■ **Task prompt**
Copy every line of the entries that includes the word "Open".

■ **Data section**
────────────────────

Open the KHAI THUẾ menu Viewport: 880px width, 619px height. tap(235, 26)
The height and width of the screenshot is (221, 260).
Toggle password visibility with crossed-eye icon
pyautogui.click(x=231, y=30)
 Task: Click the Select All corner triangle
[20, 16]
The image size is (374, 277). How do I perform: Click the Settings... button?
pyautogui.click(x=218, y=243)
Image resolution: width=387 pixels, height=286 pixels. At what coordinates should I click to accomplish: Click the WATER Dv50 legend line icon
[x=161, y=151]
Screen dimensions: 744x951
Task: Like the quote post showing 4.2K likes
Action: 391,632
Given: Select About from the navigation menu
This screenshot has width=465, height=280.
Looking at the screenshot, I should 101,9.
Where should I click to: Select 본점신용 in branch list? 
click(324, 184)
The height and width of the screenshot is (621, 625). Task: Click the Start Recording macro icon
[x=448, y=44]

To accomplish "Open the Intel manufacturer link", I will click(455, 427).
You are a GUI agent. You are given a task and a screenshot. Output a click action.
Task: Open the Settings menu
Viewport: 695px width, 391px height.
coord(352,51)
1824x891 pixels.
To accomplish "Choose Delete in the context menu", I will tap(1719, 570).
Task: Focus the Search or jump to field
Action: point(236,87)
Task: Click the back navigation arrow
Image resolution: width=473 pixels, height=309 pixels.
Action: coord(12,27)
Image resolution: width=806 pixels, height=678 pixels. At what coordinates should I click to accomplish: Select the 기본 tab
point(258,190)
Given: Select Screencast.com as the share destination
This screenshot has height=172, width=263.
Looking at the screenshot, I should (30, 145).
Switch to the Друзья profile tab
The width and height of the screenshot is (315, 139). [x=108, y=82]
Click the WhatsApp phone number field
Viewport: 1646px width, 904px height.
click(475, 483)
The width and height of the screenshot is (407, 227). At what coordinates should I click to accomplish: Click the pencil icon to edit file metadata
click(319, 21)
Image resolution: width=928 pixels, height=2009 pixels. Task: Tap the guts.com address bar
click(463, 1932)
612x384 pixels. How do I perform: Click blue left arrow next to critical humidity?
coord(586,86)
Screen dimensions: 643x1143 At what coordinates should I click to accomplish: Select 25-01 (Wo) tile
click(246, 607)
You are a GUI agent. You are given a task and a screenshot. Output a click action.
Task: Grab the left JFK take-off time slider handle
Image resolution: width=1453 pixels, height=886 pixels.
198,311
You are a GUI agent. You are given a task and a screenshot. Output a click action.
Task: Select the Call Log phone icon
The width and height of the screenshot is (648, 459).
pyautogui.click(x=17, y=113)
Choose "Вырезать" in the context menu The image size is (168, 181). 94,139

────────────────────

■ **Solution to this task**
Open the KHAI THUẾ menu Viewport: 880px width, 619px height. tap(235, 26)
To accomplish "Open the Intel manufacturer link", I will click(455, 427).
Task: Open the Settings menu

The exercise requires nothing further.